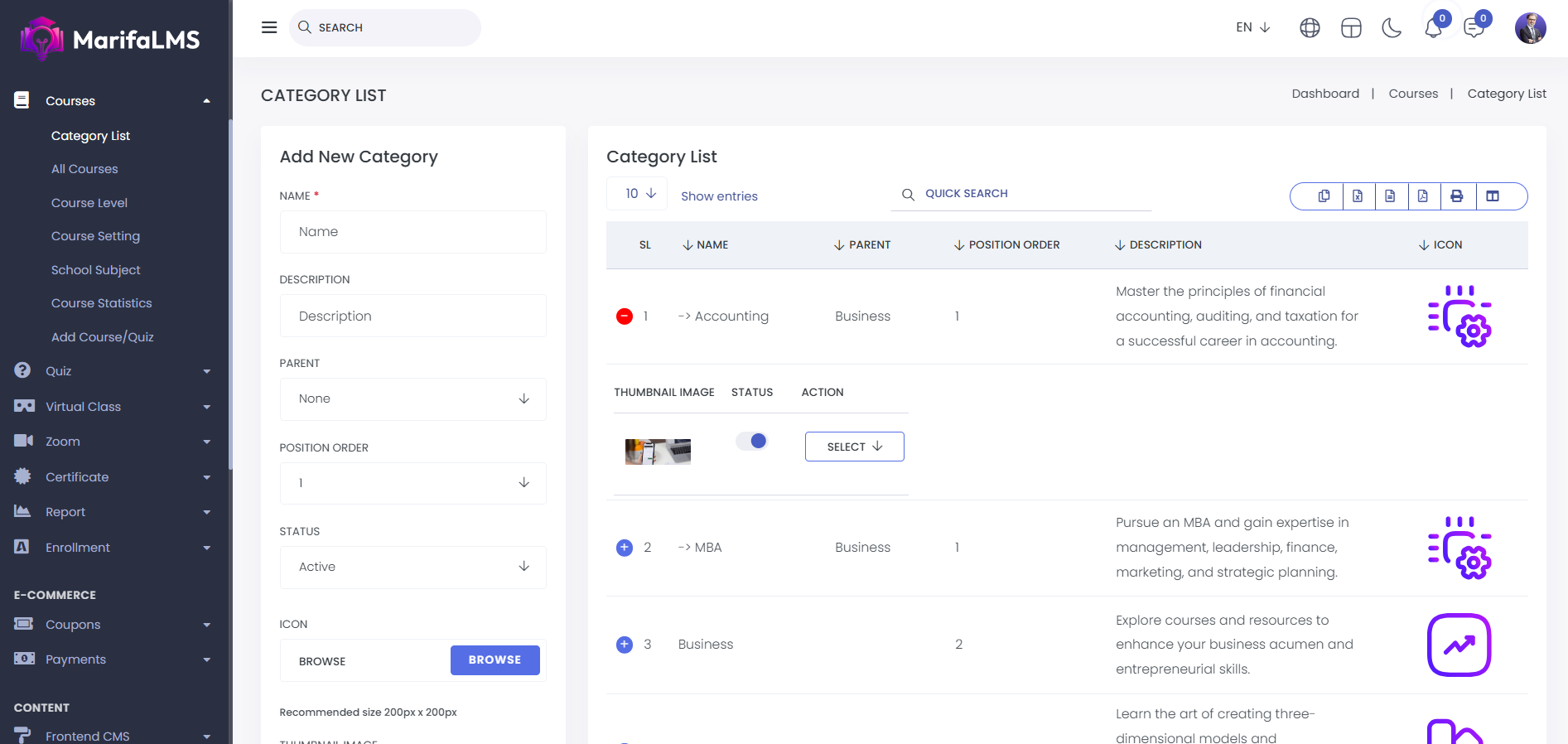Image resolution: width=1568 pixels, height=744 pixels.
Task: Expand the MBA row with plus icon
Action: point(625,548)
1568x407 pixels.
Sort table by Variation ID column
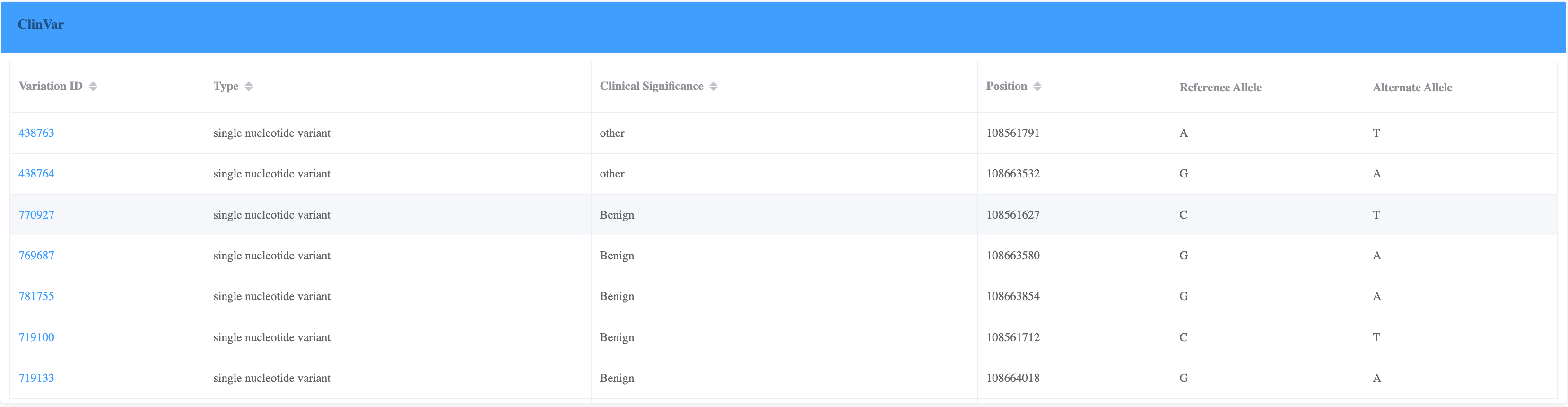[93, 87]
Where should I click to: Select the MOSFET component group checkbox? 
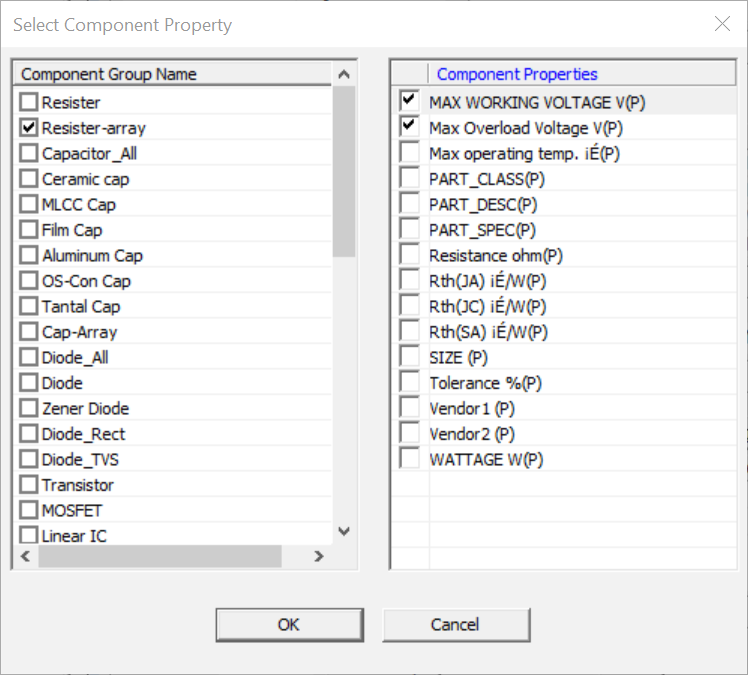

----

Task item: Each line from the one containing "1568x407 pixels." through the last line of the entries above is to be extracted exactly. Pictures are not part of the copy.

Answer to the problem:
1568x407 pixels.
Sort table by Variation ID column
[93, 87]
Where should I click to: Select the MOSFET component group checkbox? 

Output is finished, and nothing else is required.